Saturday, August 02, 2008

Resolving Hash Collisions

Two main techniques for resolving hash collisions:

[1] Direct Chaining: When a hashed location is already occupied, the new key and its data are put into a linked list (chain) which is pointed to from the hash table's location. In case there are a large number of collisions, chaining can result in a linear access time to get to the data key that we want to get to. Variants of this technique use a balanced search tree instead of a linked list, thereby reducing the search time to O(log n).

[2] Open Addressing: Instead of having a dynamic data structure (and thereby reducing memory allocation calls and being more cache friendly), this technique
uses the other slots in the hash table (presumably an cache friendly array) to resolve collisions.

There are various ways to resolve hash collisions, using open addressing, which have different behavior in terms of reducing probability of collisions (and thereby having closer to constant time while searching for entries in the hash table) and also in terms of cache friendliness (spatial locality). Some common techniques to resolve hash collisions are:

(1) Double Hashing: It applies two hash functions to resolve collisions. Initially a key is searched using a single hash function. If there is a collision, another hash function is used in conjunction with the first hash function. Initially to search for key k, apply h1(k) and in case Key(entry(h1(k)) != k, then for every subsequent search (say it is denoted by i) try the entry given by : h(i,k) = (h1(k) + i*h2(k)) (mod m) where m is the size of the hash table.

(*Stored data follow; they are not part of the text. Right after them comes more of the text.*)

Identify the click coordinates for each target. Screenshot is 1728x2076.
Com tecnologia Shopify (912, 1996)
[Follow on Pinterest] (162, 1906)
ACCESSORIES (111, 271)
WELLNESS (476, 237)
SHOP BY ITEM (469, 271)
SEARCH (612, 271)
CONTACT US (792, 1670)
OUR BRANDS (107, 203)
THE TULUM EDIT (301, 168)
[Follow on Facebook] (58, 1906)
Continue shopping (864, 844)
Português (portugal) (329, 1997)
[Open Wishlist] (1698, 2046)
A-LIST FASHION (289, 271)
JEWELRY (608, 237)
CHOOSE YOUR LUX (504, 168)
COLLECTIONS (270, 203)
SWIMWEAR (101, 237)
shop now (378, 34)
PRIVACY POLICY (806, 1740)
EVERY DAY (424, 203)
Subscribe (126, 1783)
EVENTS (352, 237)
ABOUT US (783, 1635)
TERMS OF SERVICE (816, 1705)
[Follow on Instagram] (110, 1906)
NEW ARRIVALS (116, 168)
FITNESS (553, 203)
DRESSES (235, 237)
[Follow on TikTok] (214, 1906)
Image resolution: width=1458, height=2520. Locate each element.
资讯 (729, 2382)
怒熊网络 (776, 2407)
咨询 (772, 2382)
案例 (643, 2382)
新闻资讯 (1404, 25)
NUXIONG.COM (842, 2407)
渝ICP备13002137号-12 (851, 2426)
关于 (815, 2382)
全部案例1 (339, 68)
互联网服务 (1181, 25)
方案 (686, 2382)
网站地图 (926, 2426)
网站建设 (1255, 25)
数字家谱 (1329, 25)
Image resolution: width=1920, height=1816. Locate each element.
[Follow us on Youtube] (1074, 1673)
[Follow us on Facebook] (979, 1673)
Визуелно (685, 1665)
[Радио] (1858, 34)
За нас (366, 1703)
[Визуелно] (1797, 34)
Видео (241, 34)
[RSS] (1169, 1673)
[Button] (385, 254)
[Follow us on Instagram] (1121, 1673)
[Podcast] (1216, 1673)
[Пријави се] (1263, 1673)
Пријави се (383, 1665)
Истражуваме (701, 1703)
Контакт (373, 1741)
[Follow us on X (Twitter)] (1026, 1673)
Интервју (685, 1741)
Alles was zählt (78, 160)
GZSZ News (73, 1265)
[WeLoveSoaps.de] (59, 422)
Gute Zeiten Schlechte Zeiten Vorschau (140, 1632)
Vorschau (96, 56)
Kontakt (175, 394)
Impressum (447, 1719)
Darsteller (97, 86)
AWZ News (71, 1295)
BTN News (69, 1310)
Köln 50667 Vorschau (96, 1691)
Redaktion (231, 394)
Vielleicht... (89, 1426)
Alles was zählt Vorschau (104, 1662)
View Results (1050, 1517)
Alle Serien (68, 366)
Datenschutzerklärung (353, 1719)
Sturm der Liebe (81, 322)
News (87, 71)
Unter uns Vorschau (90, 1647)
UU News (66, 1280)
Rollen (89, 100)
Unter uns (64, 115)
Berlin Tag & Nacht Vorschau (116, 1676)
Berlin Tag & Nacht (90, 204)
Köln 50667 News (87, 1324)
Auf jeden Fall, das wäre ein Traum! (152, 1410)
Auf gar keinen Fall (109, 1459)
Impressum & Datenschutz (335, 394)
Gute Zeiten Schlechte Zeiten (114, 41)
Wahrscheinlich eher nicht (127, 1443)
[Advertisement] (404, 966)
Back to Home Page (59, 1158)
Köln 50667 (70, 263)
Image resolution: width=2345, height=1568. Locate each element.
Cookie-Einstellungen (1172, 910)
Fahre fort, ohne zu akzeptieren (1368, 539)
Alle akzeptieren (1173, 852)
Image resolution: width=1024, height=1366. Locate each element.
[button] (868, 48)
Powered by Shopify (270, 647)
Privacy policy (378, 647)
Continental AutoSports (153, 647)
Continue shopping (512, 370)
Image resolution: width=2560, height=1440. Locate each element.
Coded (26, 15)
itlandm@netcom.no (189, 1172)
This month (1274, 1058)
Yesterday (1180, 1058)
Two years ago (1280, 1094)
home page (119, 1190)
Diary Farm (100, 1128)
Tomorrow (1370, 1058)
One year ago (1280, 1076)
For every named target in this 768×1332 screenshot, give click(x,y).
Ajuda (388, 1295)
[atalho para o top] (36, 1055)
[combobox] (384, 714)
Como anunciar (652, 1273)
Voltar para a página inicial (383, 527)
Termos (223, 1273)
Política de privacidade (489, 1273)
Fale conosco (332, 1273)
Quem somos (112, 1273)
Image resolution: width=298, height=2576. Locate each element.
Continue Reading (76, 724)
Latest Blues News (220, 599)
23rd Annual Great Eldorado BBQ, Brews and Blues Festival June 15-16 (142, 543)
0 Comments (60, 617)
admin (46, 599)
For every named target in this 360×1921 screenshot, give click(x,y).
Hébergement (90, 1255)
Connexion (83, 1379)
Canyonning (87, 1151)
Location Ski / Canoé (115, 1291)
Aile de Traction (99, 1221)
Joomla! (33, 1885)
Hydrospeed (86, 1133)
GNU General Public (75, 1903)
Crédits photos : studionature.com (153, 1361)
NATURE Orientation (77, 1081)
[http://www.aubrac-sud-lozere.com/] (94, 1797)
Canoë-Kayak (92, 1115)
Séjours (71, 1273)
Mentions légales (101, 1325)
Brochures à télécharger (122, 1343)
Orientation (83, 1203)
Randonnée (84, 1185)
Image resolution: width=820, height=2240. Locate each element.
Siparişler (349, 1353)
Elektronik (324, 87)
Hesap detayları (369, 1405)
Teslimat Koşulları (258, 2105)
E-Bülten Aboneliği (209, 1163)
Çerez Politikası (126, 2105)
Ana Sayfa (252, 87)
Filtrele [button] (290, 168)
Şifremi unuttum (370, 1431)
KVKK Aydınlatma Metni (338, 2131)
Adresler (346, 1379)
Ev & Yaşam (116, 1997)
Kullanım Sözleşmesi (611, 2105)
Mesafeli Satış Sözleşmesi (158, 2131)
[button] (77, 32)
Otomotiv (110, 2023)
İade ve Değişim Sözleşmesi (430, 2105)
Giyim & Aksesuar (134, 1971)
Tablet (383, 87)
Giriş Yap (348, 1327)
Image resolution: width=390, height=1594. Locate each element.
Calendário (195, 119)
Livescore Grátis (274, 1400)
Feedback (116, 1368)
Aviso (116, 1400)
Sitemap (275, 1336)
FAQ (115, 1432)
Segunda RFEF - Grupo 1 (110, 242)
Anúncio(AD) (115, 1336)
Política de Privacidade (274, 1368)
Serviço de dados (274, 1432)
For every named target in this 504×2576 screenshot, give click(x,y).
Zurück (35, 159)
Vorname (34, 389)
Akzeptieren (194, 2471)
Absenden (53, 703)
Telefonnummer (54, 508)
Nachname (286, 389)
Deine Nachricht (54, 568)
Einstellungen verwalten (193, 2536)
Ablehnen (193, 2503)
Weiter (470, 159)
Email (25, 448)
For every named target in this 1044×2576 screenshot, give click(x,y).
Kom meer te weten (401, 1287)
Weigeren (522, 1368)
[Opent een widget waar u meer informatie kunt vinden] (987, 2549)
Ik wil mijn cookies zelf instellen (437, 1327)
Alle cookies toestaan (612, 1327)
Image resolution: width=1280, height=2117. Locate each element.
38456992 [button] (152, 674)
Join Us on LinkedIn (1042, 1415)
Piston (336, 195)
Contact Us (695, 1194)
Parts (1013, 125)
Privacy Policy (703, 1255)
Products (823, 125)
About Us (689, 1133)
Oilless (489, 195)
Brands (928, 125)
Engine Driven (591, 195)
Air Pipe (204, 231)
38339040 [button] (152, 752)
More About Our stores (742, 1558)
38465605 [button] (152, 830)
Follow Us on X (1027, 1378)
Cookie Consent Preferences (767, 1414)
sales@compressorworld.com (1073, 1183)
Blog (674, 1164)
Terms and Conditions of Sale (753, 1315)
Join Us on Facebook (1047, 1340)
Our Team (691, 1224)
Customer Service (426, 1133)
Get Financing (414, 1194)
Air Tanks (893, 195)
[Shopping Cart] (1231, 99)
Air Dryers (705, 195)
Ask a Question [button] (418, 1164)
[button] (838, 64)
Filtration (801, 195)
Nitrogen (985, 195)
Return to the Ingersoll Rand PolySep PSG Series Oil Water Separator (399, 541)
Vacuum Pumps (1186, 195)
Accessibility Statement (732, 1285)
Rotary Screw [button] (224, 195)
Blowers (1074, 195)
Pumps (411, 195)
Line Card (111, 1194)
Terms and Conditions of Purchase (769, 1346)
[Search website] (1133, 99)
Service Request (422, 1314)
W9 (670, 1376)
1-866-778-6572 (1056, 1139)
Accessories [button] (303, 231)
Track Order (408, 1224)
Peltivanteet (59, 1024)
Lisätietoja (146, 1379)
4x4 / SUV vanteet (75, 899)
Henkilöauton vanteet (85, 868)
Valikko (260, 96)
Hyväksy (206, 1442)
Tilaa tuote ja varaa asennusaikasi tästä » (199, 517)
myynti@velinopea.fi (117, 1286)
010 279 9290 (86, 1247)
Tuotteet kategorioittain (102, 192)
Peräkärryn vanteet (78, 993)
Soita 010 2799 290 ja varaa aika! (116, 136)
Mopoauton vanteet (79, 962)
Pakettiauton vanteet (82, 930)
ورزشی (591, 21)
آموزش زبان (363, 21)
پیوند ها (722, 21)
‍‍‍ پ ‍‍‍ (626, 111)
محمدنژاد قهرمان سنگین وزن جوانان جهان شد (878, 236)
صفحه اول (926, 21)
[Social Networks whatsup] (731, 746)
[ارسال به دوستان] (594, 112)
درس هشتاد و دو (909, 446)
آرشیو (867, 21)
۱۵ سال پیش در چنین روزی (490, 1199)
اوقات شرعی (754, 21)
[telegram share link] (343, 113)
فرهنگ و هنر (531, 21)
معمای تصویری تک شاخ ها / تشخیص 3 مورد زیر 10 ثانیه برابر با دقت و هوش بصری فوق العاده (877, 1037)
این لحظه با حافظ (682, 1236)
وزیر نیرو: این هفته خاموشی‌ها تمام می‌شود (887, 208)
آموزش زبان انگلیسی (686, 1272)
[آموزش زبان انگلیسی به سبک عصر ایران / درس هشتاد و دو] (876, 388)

(2) Linear Probing: It uses a single hash function and to resolve collisions, uses consecutive slots in the hash table. Given that we have had i-1 collisions, on the ith probe (search for a free entry while insertion and for the key's satellite data while querying the table), it examines the entry given by:
h(i,k) = (h(k) + c*i) (mod m), where m is the size of the table and c is a constant.

(3) Quadratic Probing: It again uses a single hash function, but every time a collision occurs, unlike linear probing, it uses a quadratic function of the (number of collisions occurred so far) to find the next slot. Given that we have had i-1 collisions, on the ith probe (search for a free entry while insertion and for the key's satellite data while querying the table), it examines the entry given by: h(i,k) = (h(k) + c1*i + c2*i*i)(mod m), where c1 and c2 are constants while m is the size of the hash table.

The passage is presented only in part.